**ACTIVITY**
An exact restatement of every record is required.

**EXTRACTED RECORDS**
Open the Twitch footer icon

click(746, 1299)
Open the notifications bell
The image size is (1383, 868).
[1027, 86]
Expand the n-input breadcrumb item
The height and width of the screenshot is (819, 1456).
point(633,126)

**FINAL ANSWER**
Open the Twitch footer icon

click(746, 1299)
Open the notifications bell
The image size is (1383, 868).
[1027, 86]
Expand the n-input breadcrumb item
The height and width of the screenshot is (819, 1456).
point(633,126)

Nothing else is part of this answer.